September 28 · Van Life

I finally fixed the water tank leak

Six months of chasing a slow drip under Doreen's passenger-side bulkhead. Turned out to be something dumb.

I have a four-hundred-gallon polyethylene tank bolted to the floor of the van. It feeds a pressure washer and a pure-water rinse system, and every morning I fill it from a hose at home. For the last six months, I'd come back to the van after a job and find a puddle underneath the passenger side that I couldn't explain.

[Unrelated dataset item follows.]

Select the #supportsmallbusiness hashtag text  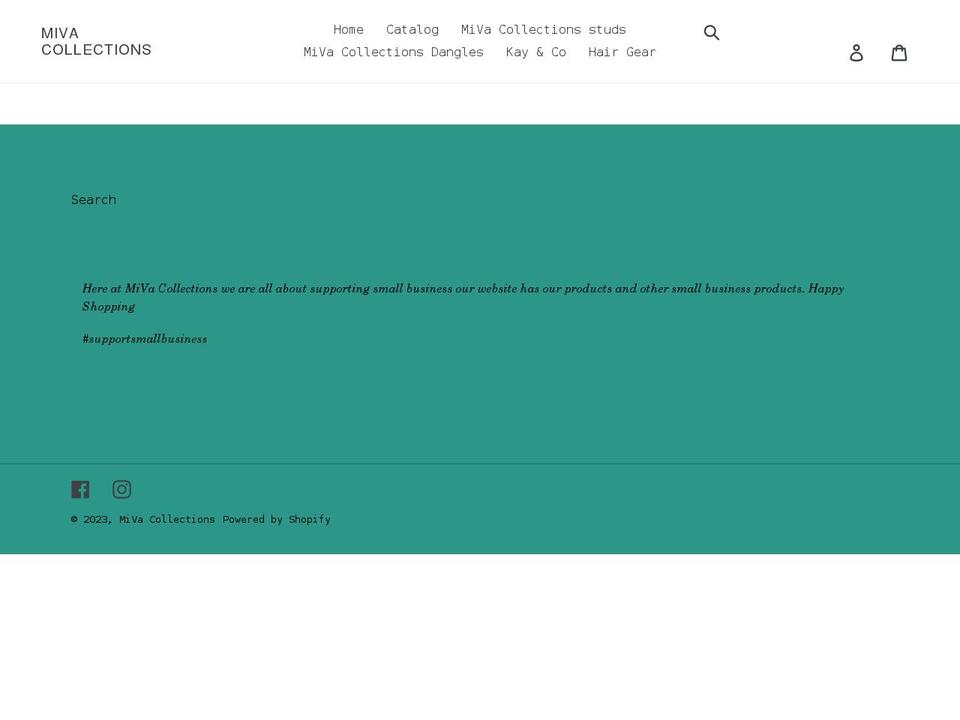point(144,338)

I checked every fitting three times. Replaced the two most suspicious o-rings. Re-taped the threaded inlet. Inspected the tank itself for a hairline crack, with a flashlight, on my back, in the middle of August. No crack. Puddle kept appearing.

The fix

It was the overflow vent. There's a small half-inch vent on top of the tank that lets air in as water pumps out. On my van, the vent hose had worked its way loose from its clip over time and was now hanging low enough that when the tank was completely full and I drove over a bump, water would slosh out of the vent, run down the hose, and puddle under the bulkhead.

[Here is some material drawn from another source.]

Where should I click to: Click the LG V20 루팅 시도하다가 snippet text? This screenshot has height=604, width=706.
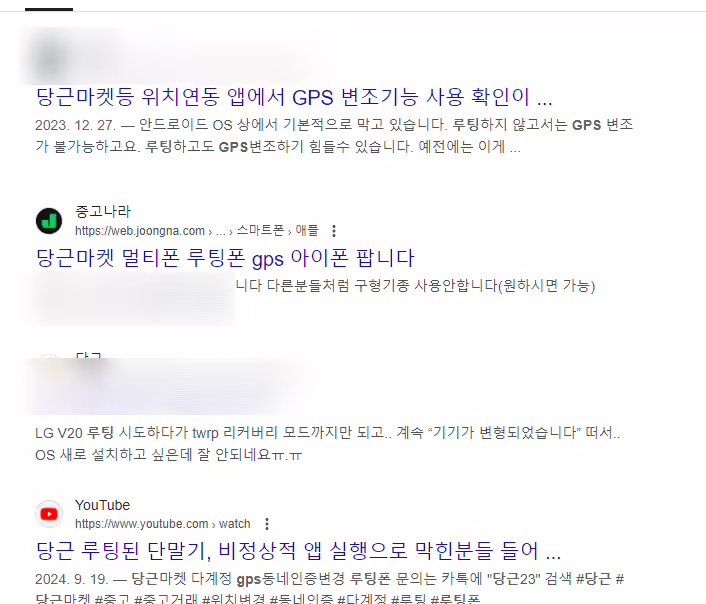pyautogui.click(x=328, y=444)
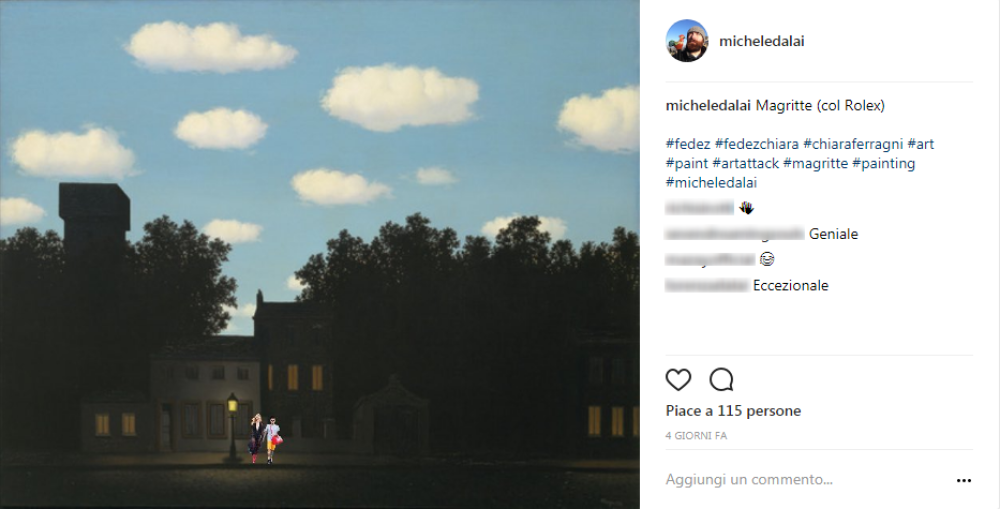Click the '4 GIORNI FA' timestamp
This screenshot has height=509, width=1000.
696,436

I'd been filling the tank completely full every morning because that's what you do. The fix was: don't fill it completely full. Leave an inch of air. And while I was at it, re-clip the vent hose high against the ceiling where it belonged.

Six months. Two o-rings. One roll of plumber's tape. And the actual problem was that I'd been overfilling the tank and a hose clip had popped loose.

Why I'm writing this down

Because I know another mobile detailer or landscaper or pressure-washing contractor is going to hit this exact problem and waste a weekend on it. If you're one of them: check the vent hose first. Always check the vent hose first.

Also, Doreen is sixteen years old and still earning her keep. Respect to Doreen.